SHORT TASK 1 - Edit the listing from the line with "You are a computer-use agent. The" through the end of the listing, replacing "Instruction" with "Command" and changing nothing else. Return only those lines and leave out the pictures.

PAGE TEXT -
☆ ☆ ☆

Using word endings and sentence position to determine part of speech

This notebook follows section 6.1 of the NLTK Book on Supervised Classification, specifically the examples on exploiting content (pp. 230-231 in the print edition). Since we need both tagged words and also sentence positions, I put together a new dataset, again drawn from G. Celano's Lemmatized Ancient Greek XML repository. This time I parse the XML of the 1K Years of Greek texts for the works of Aristotle. This gives us around ~34,000 tagged sentences to work with.

As in the last notebook in this series, we use the endings of either 1, 2, or 3 letters from each word as well as the previous token. We then use this featureset to train the NaiveBayesClassifier. This shows a considerable bump in accuracy—now 81-83%. (Though note in the final cell—running the previous notebook's decision-tree classification on this dataset in itself bumps accuracy up to ~68%). Still room for improvement, but its good to confirm our instincts as Greek readers that word endings alone are only so useful in determining part of speech. Context, even just knowledge of the preceding word, can significantly increase understand of a given word form.

☆ ☆ ☆

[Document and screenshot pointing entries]
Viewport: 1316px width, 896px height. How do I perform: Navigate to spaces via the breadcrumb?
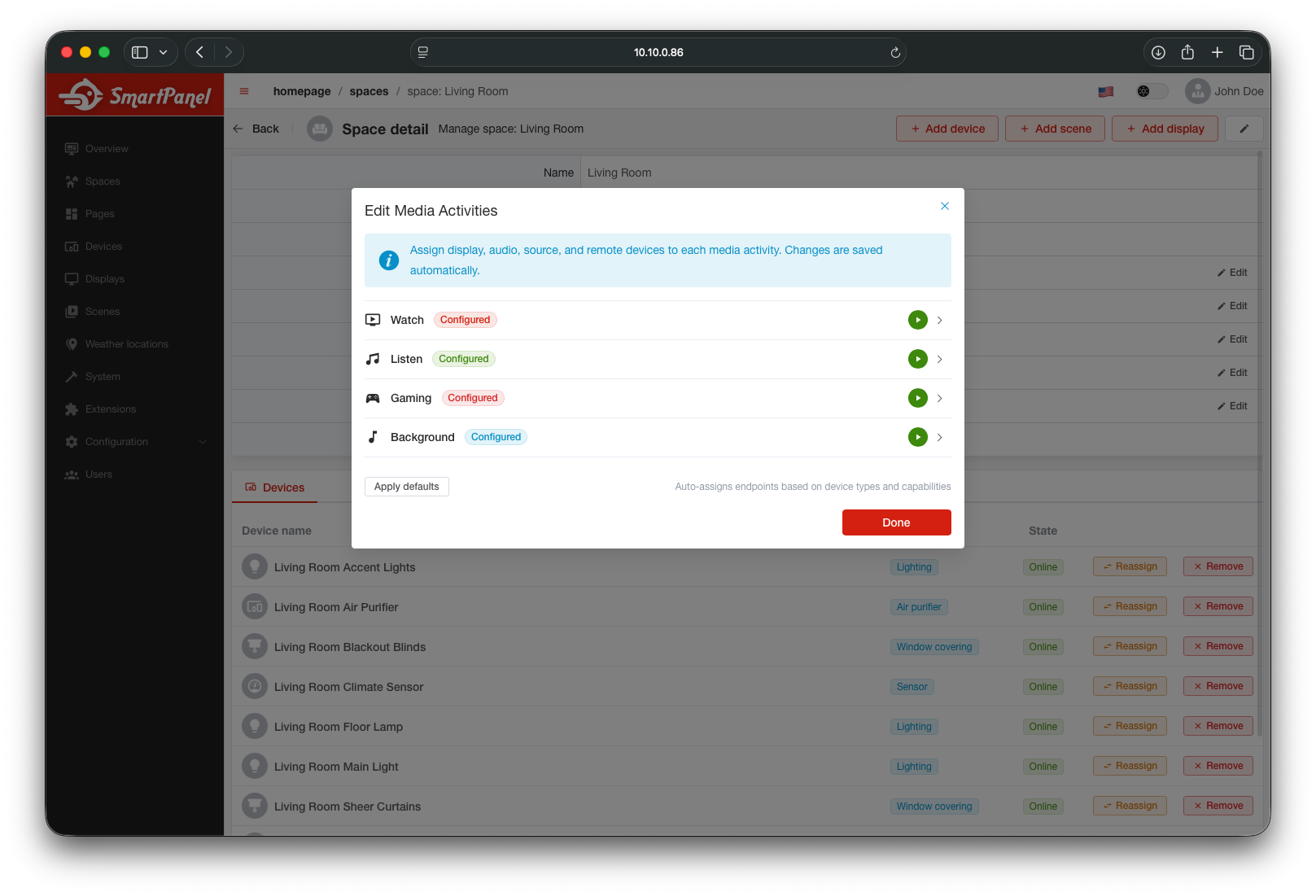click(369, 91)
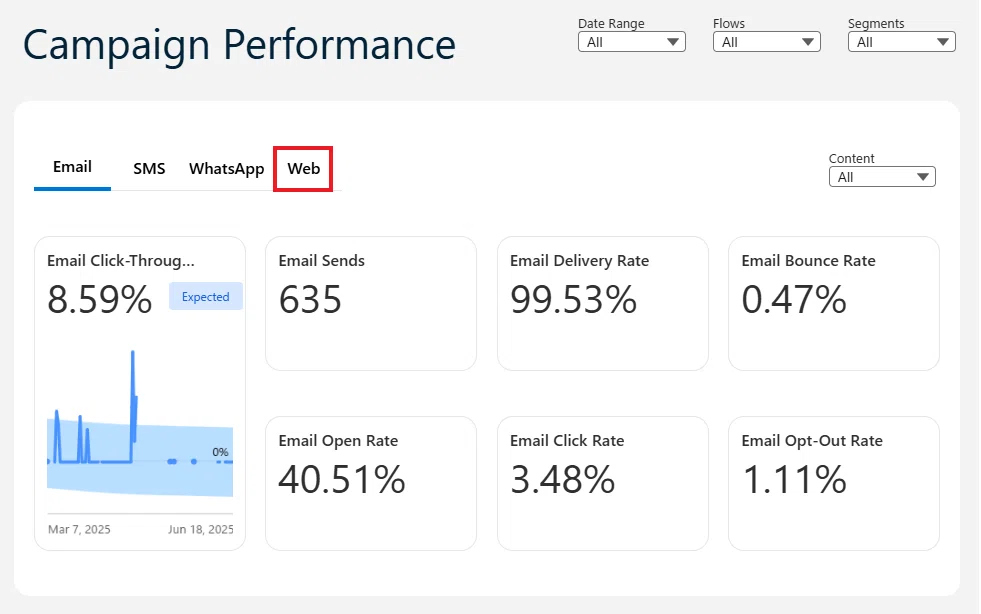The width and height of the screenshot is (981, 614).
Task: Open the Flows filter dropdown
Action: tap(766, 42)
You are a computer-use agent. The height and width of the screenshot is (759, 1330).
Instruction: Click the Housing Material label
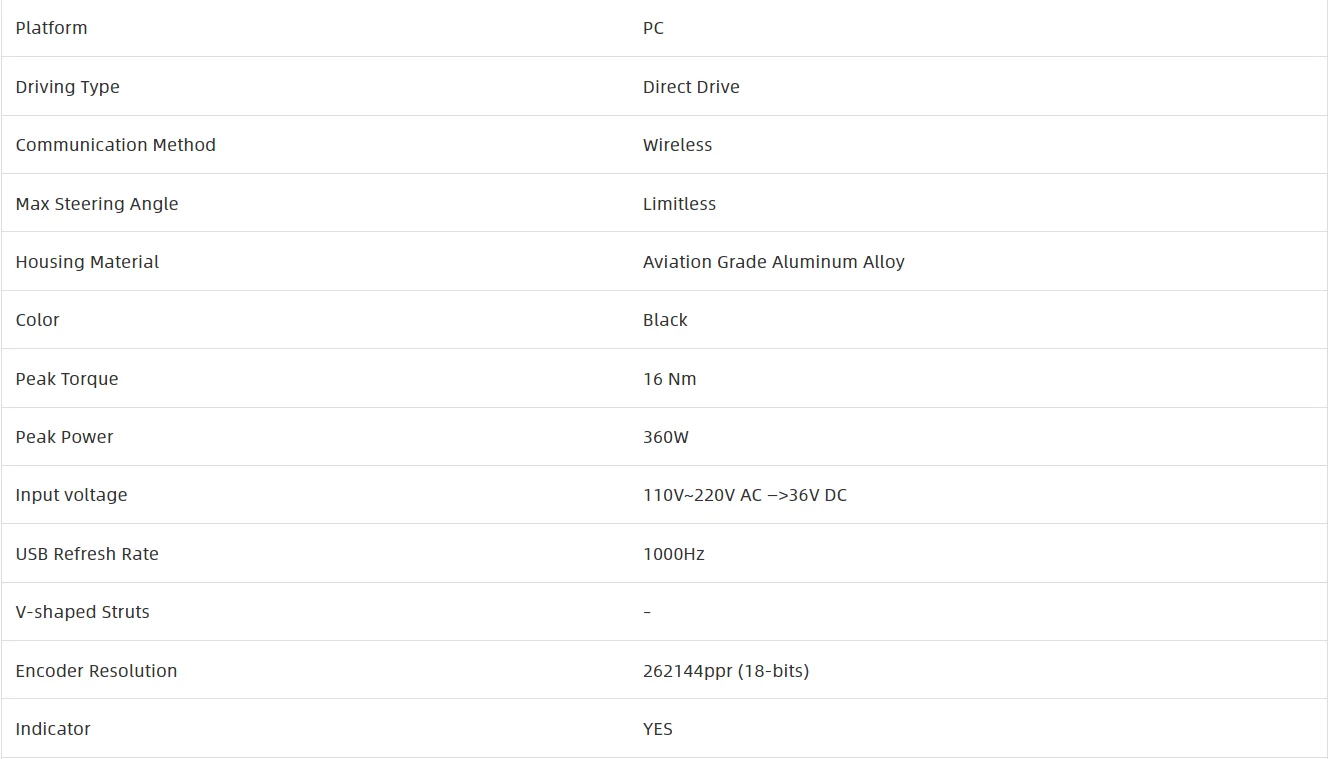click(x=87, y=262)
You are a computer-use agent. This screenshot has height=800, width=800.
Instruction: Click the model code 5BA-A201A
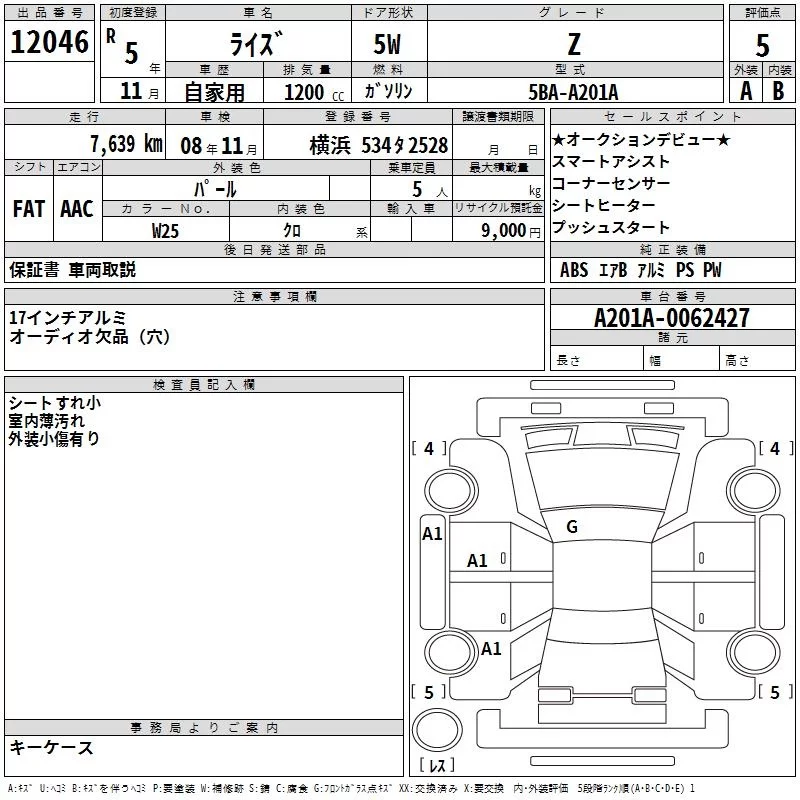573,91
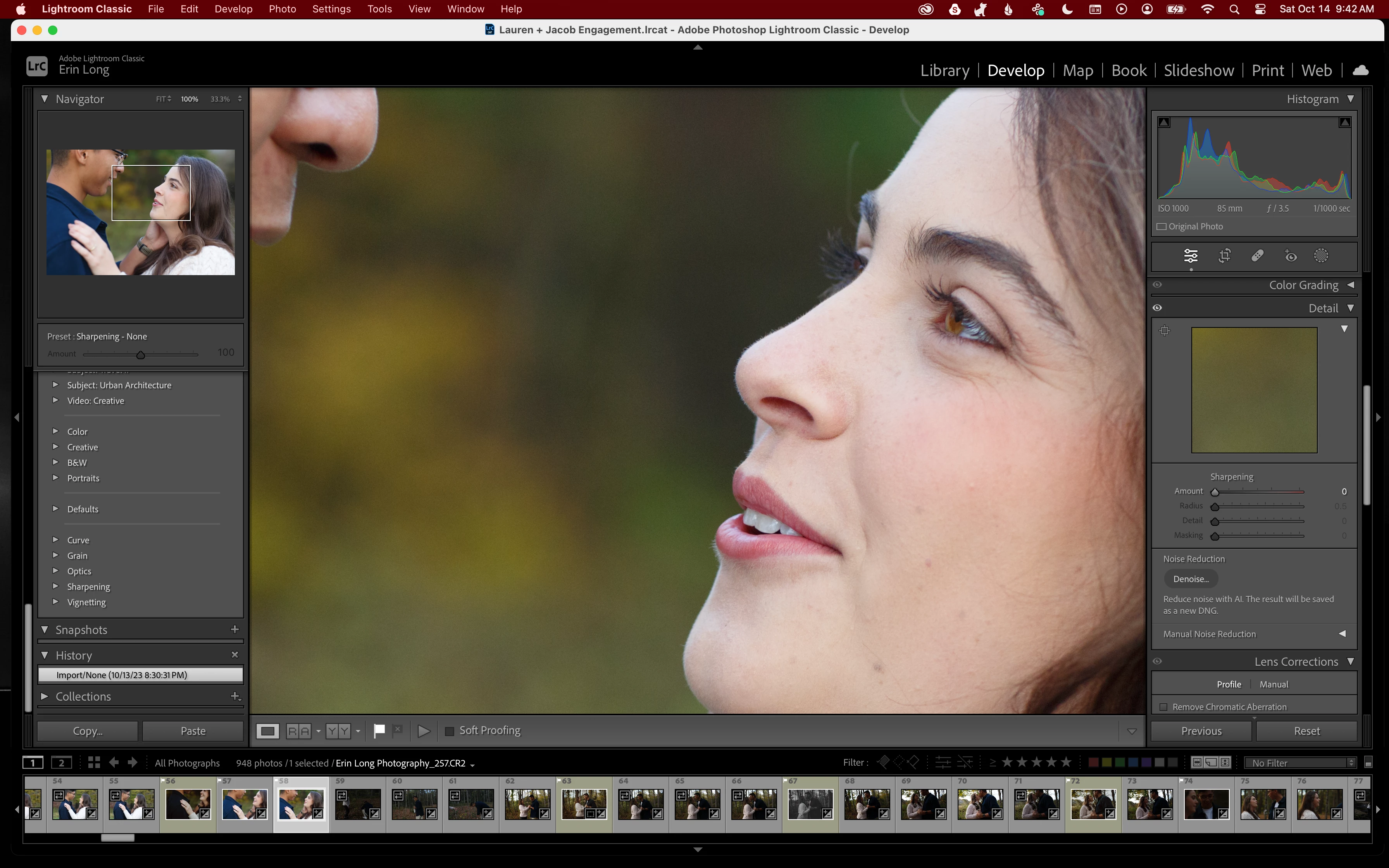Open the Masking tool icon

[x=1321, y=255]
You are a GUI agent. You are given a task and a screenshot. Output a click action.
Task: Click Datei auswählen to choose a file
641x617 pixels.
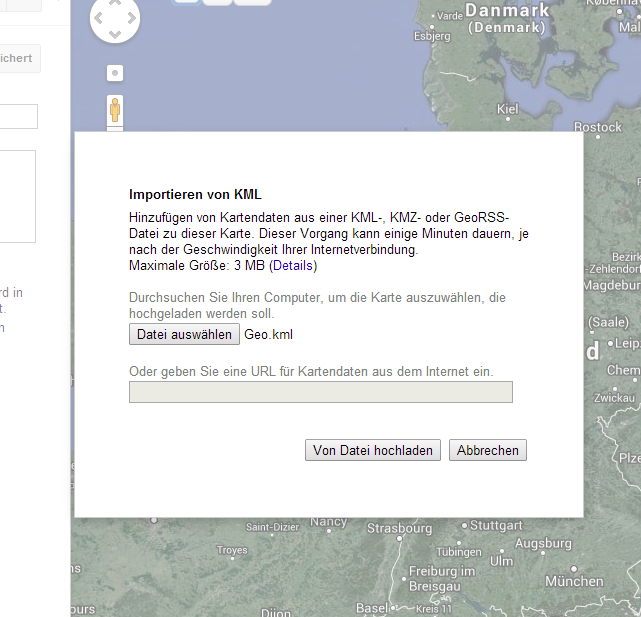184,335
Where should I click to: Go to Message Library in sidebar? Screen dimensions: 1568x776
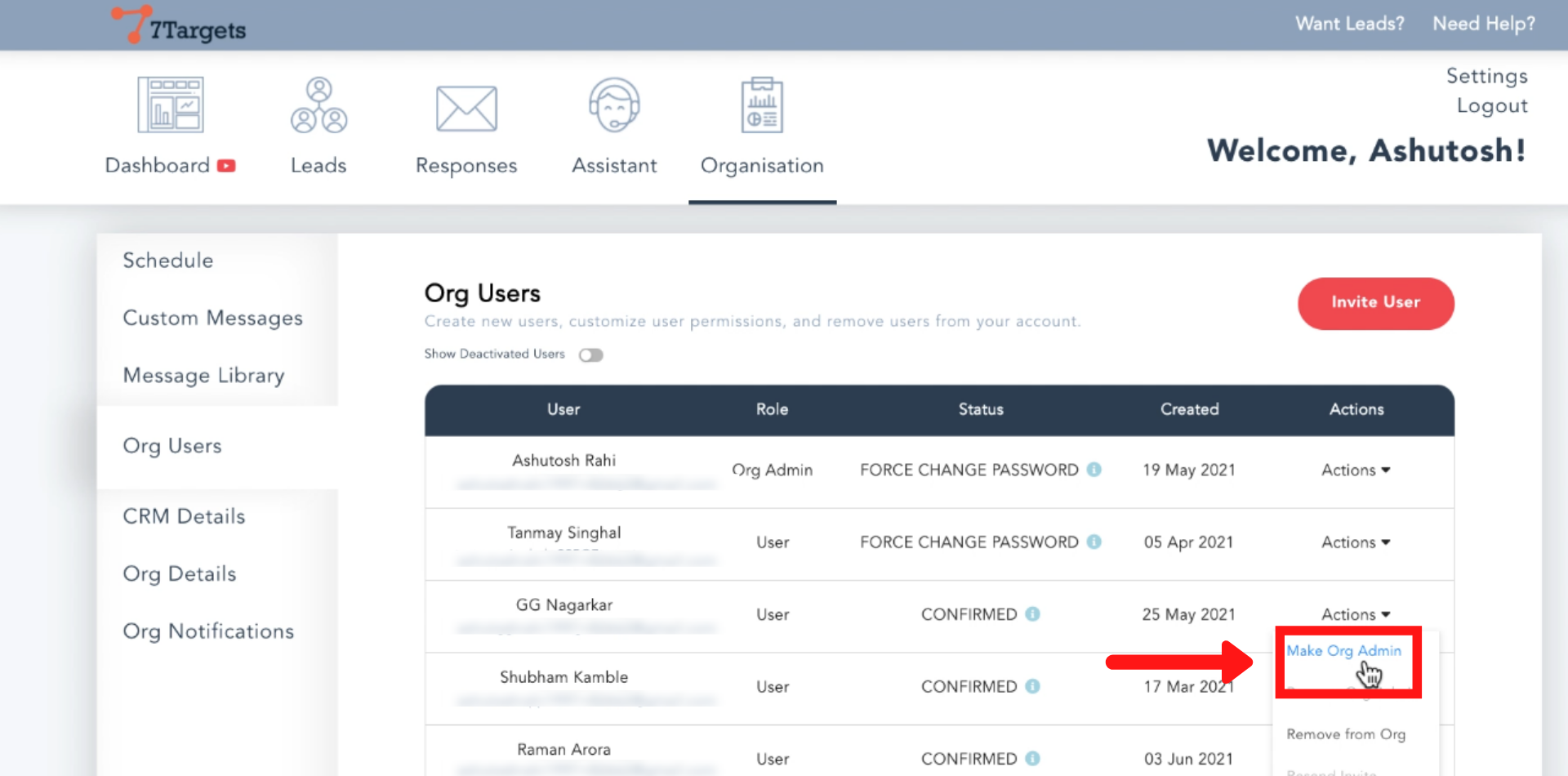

☆ ☆ ☆

SHORT TASK 2 - According to the page on word endings and sentence position, what accuracy does the NaiveBayesClassifier reach?

RESULT 1 -
You are a computer-use agent. The height and width of the screenshot is (759, 1330).
Command: Click the Housing Material label
click(x=87, y=262)
You are a computer-use agent. This screenshot has height=800, width=800.
Command: Click the model code 5BA-A201A
573,91
Open the Masking tool icon

[x=1321, y=255]
You are a GUI agent. You are given a task and a screenshot. Output a click action.
Task: Click Datei auswählen to choose a file
641x617 pixels.
184,335
Where should I click to: Go to Message Library in sidebar? Screen dimensions: 1568x776

RESULT 2 - 81-83%